A jury is deliberating whether a scorned husband, on trial for plotting to murder his Russian wife, actually intended to kill himself while she watched after being plagued with depression.

Steven Hellewell, 50, of Gorse Close, Tadworth, is standing trial at Guildford Crown Court for soliciting to murder his wife, Elena Hellewell, 48, also from Tadworth.

It is alleged, in December 2012, Mr Hellewell, who met his wife on a Russian dating website, asked his estranged son, Kerry Lee Hellewell, to kidnap his wife so that he could kill her using cable ties and tape to tie her up.

After marrying in 2002, the court heard that the couple broke-up and reconciled a number of times before Mrs Hellewell left him for good in February 2012.

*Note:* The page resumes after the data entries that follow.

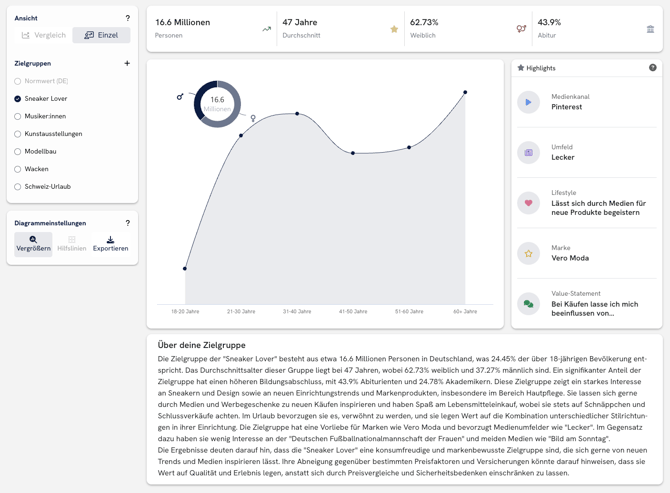Click the Lifestyle heart icon
Image resolution: width=670 pixels, height=493 pixels.
pyautogui.click(x=528, y=203)
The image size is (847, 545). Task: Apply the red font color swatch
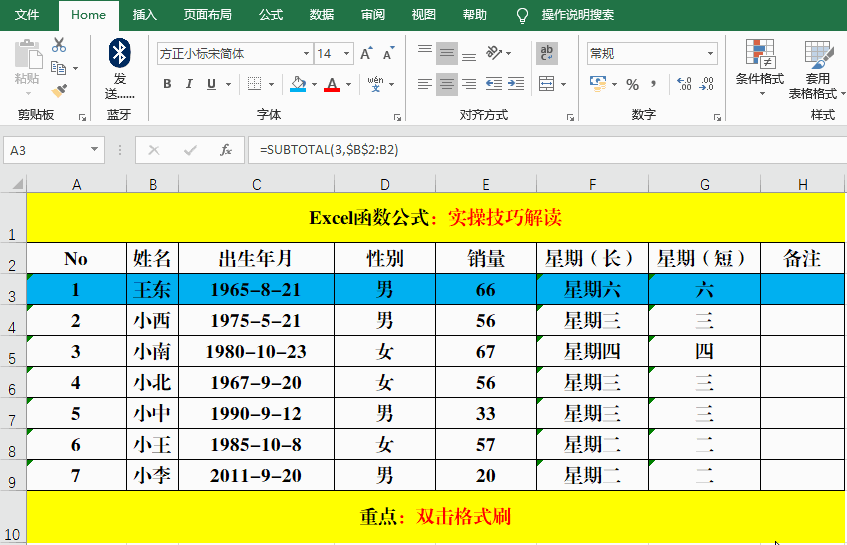(x=330, y=85)
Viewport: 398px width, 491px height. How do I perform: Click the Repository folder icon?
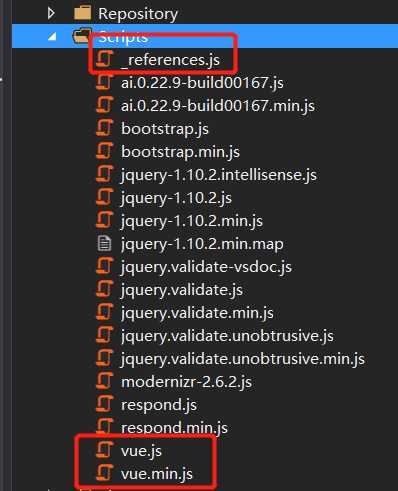point(82,13)
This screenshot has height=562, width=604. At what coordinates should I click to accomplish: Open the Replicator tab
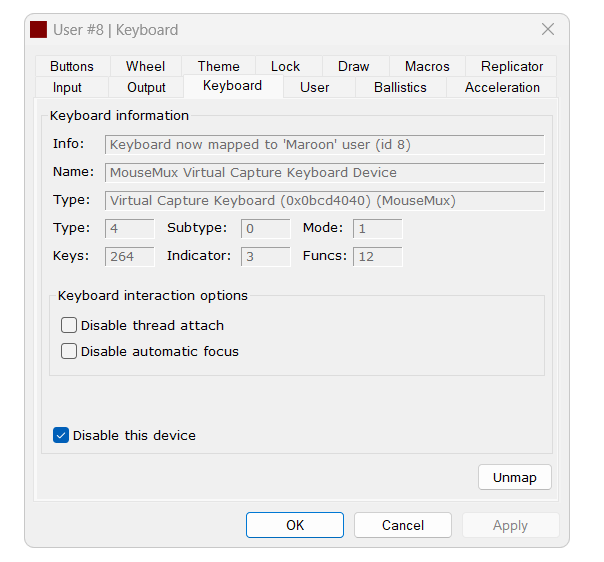(x=512, y=66)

Mr Hellewell has contested that he did not intend to kill his wife, who he said he still loves, but wanted to kill himself "in her arms".

Police arrested him on December 17 last year - the day his son arrived back at Tattenham Corner after tipping them off about his father's plans.

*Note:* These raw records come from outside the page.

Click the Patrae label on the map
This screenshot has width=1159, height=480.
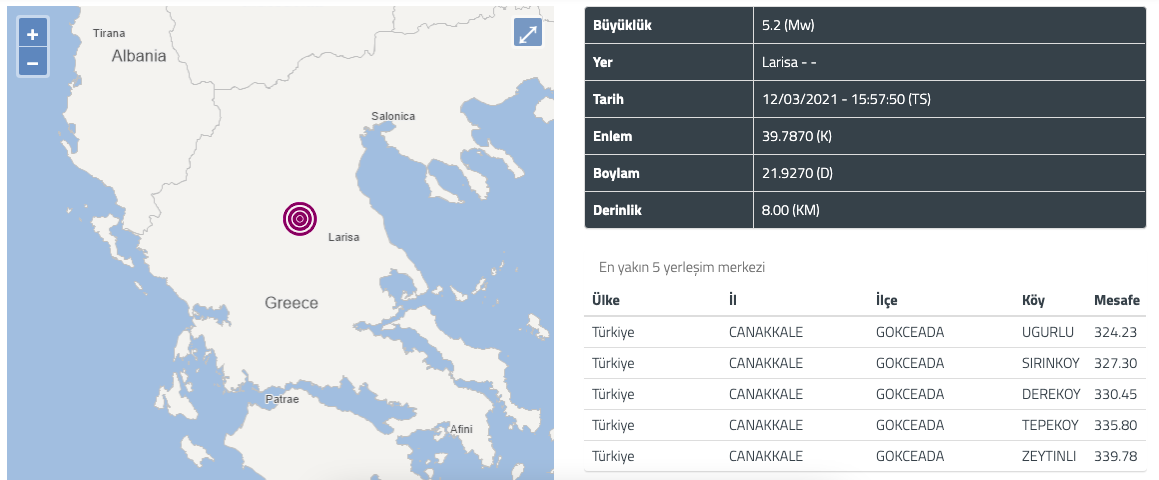click(x=282, y=399)
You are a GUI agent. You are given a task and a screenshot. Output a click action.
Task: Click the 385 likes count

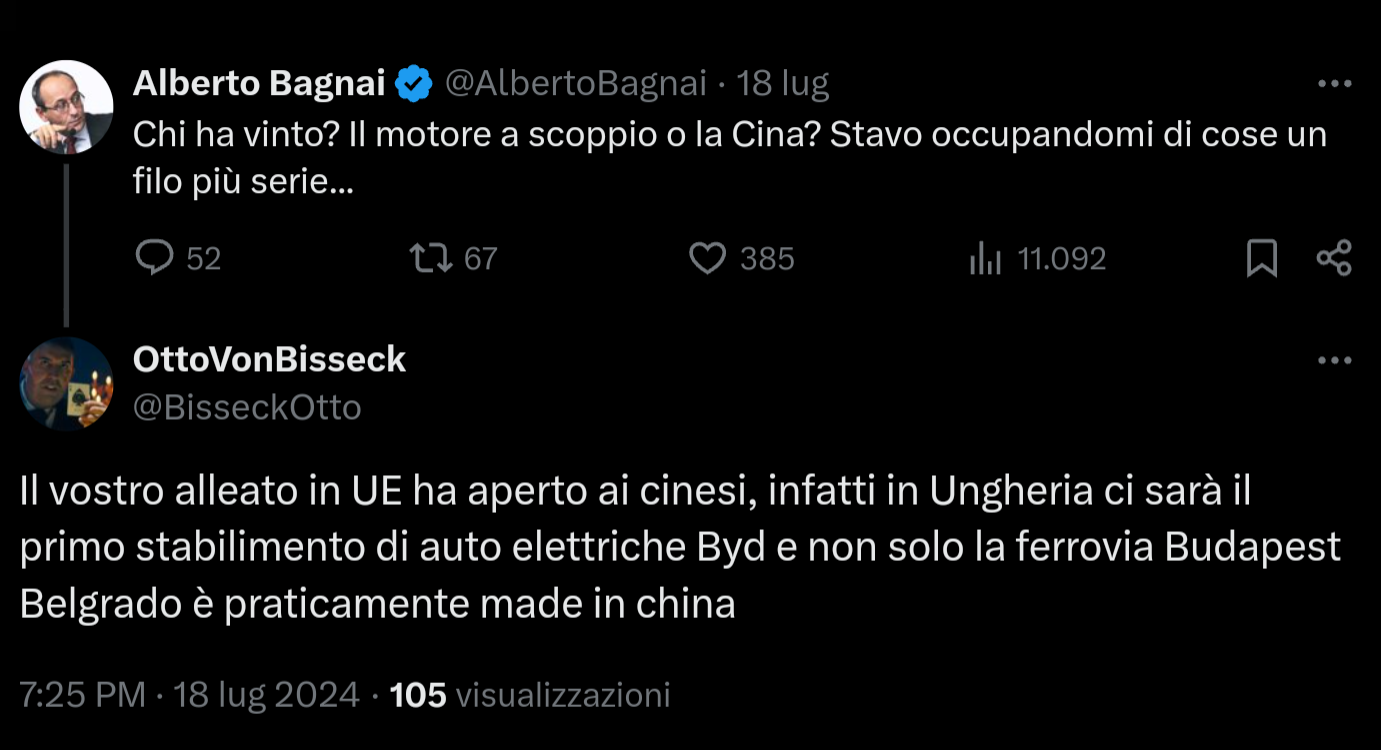point(767,259)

In his closing statement to the court this morning, July 8, Deepak Kapur, prosecuting, said that Mr Hellewell could not accept that the relationship was over and intended to kill her, worrying that she might also want a family inheritance he was due.

 

Addressing the jury, Mr Kapur said: "You’ve seen the knives, the hammer, the cable ties and the quantities of tape. 

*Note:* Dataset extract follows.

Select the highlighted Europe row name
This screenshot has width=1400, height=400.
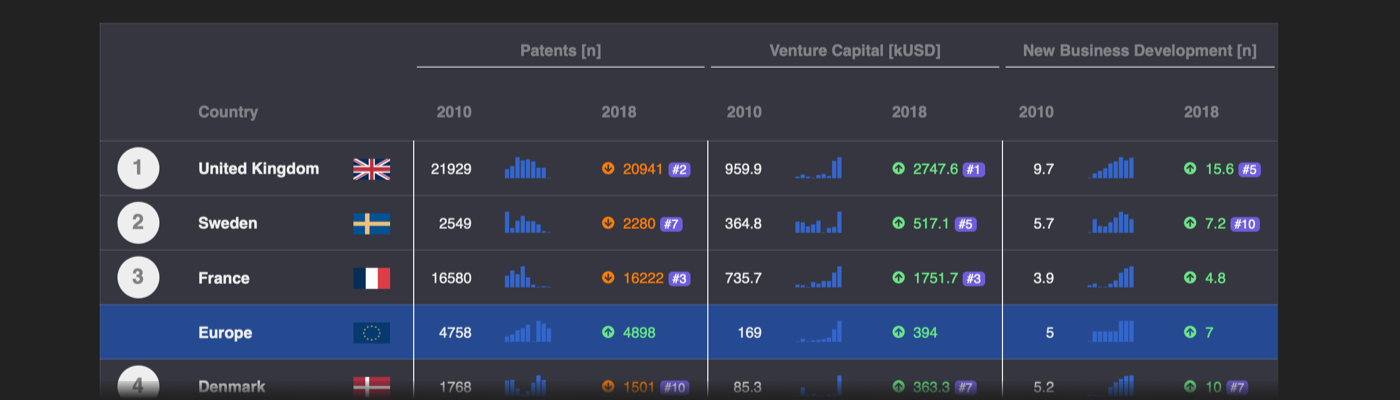[x=225, y=333]
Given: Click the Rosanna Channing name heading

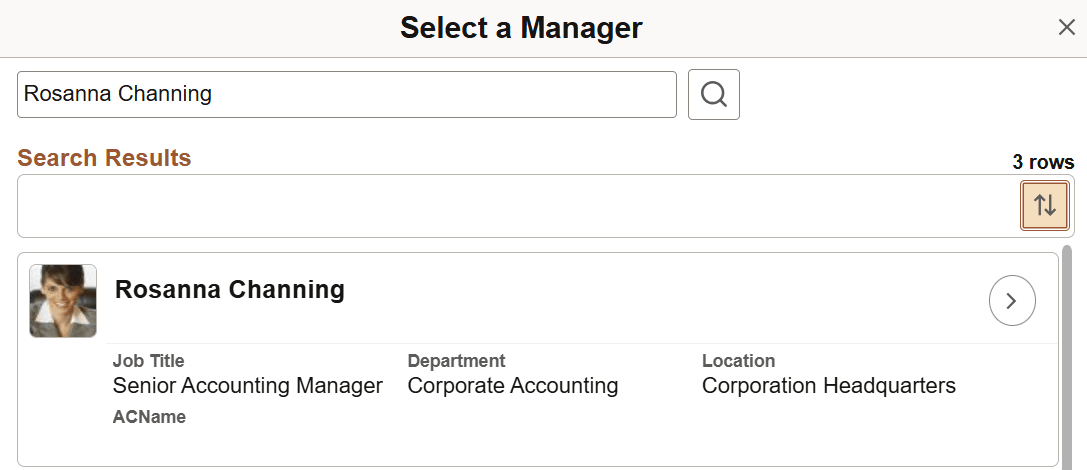Looking at the screenshot, I should point(230,290).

"Had Kerry Lee Hellewell gone along with the plan, with what Steven Hellewell had intended, Elena Hellewell would have been dead."

He added: "On 6 December it started to dawn on him that the relationship was not now to be resurrected and around this time we have heard about the inheritance that was playing some part on his mind. 

"This was used to motivate Kerry Lee in joining in the campaign he had by this time created."

Mr Kapur said that the defendant, "a controlling, demanding and manipulative" man, wanted "Elena Hellewell grabbed and put in the back of a car and wanted to finish the job himself".

'He had enough pain killers to kill an elephant'

He said that Steven Hellewell’s argument that he intended to kill himself does not ring true as he had a "history of suicide attempts" and had conducted extensive internet research on suicide, but had never gone through with the act.

He added: "He had enough [tablets in his possession] to kill an elephant. 

"If he really wanted to, there would be nothing to prevent him from taking 20 or 30 tablets.

"According to witnesses, it was all attention-seeking."

But Yogain Chandarana, defending, said that Mr Hellewell did "intend to grab her, put gaffer tape around her mouth and tie her hands together", but to "take her back to the house and kill himself".

He told the jury: "If you think in your mind that he might have wanted to kill her, that he maybe, probably or possibly did, that is not enough because we have to be sure.   

"If you think it was possible or probable that he wanted to kill himself, or that he maybe wanted to, can you be sure of the Crown’s allegation?"

He added: "If he intended to kill himself, you can't be sure that he intended to kill her."

Depression was akin to Winston Churchill's 'black dog'

Mr Chandarana made reference to "what Winston Churchill described as his black dog - depression" and used the metaphor throughout his statement to convey Mr Hellewell’s mental state.

He said that Elena Hellwell had not mentioned to the police, but had admitted during cross-examination, "that Steven Hellewell had said to her in October that he wanted to die in her arms".

The barrister said that although witnesses said that Mr Hellewell had said several times that he wanted to kill himself, they "switched off and ignored him", which does not mean he did not intend to do so.

He said: "If there was really any intention to kill he had every opportunity to do it. 

"What his intention was was to kill himself in her presence and that’s why he had to come up with this idea of grabbing her." 

Mr Chandarana said that a "suicide bag" on Steven Hellewell's dining room table, containing tablets, also contained envelopes with names on them and were intended for suicide notes.

He added: "Think of this black dog that is eating away at Mr Hellewell’s mind and it’s getting bigger and bigger.

"It’s barking away at him, ‘kill yourself, kill yourself’, it’s getting bigger by the moment."

He said that Kerry Lee Hellewell, who lives in the Isle of Wight, had been asked by his father to grab Elena Hellewell, not kill her, but that the son had "convinced himself" that he wanted her dead.

He said Kerry Lee Hellewell’s act of coming to Tattenham Corner and asking his father to transfer money for his travel fare, before calling the police, suggested he had "agreed to grab her not kill her" but that he later convinced himself that it was the latter.

Mr Hellewell cried and shook his head as the statements were made.

The jury went out at 3pm to consider their verdict.